◆ What you will do: Below are records. Find each line in them that holds the word "icon" and copy it.

◆ Supplied material:
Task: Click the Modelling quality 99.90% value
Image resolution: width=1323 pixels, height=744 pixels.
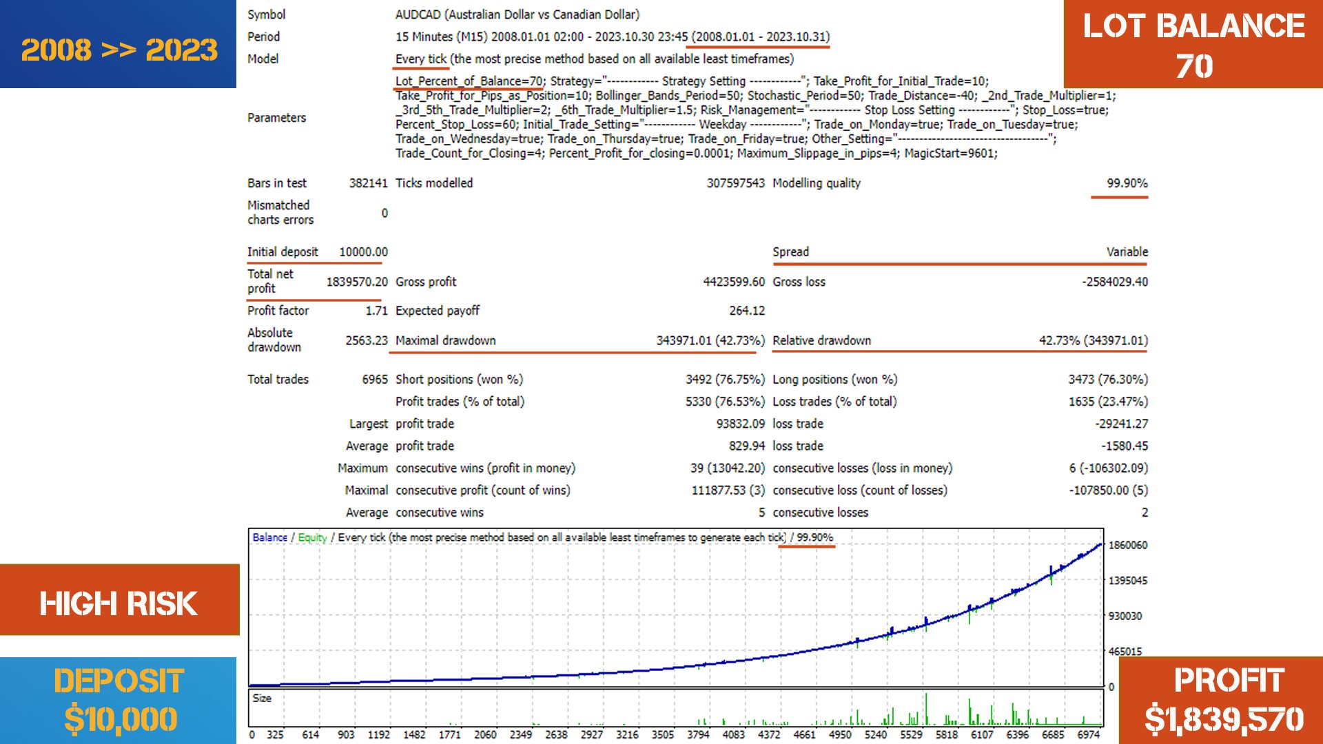Action: (x=1127, y=183)
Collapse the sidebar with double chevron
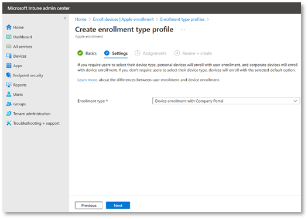The height and width of the screenshot is (219, 308). 65,18
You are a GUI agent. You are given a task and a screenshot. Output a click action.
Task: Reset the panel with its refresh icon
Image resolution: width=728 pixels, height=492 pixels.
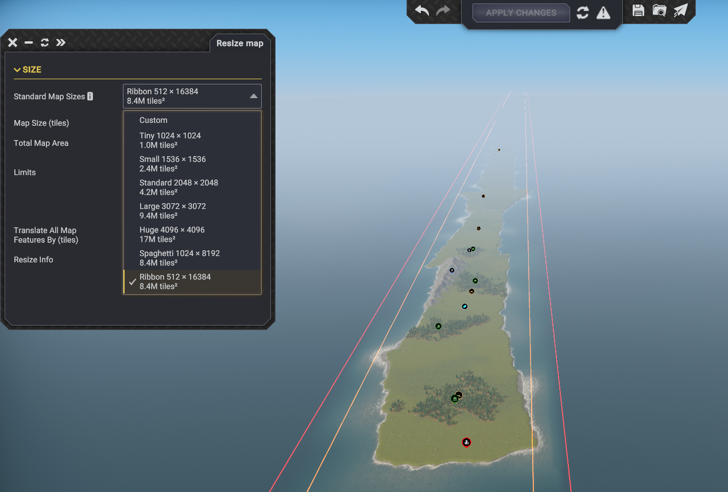(x=45, y=42)
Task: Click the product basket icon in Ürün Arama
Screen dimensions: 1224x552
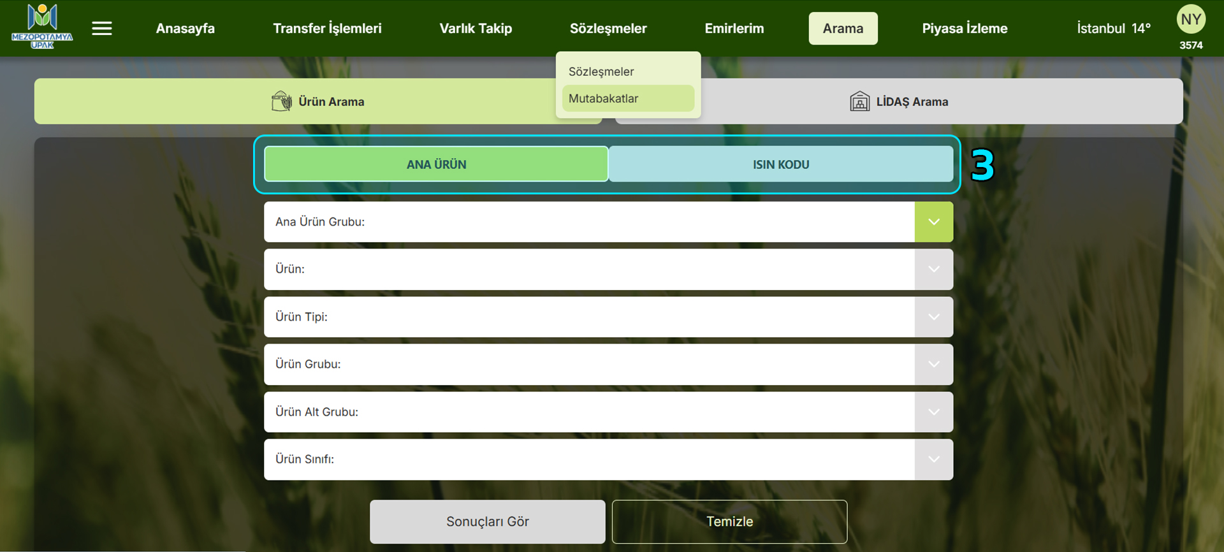Action: coord(281,101)
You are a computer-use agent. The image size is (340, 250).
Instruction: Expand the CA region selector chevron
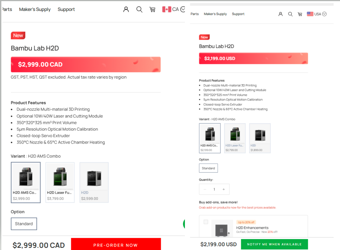point(183,9)
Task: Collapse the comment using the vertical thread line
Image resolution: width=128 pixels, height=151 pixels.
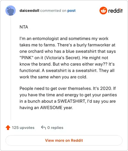Action: pos(11,68)
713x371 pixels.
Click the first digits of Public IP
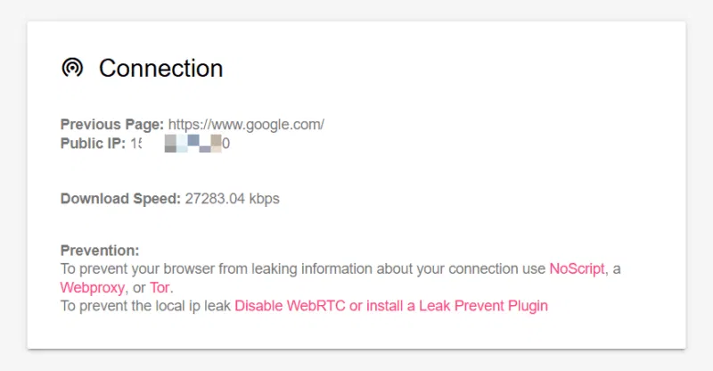coord(136,144)
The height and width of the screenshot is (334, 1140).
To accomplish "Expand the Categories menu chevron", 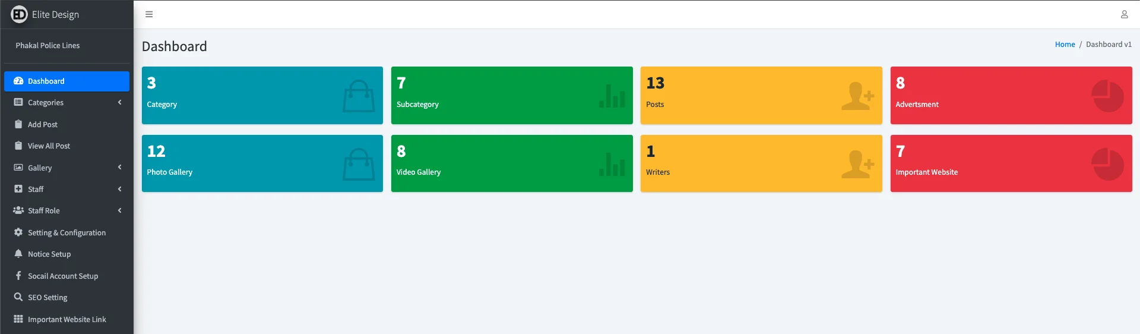I will point(120,102).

◆ Written answer:
Task: Reset the panel with its refresh icon
Task: Click the product basket icon in Ürün Arama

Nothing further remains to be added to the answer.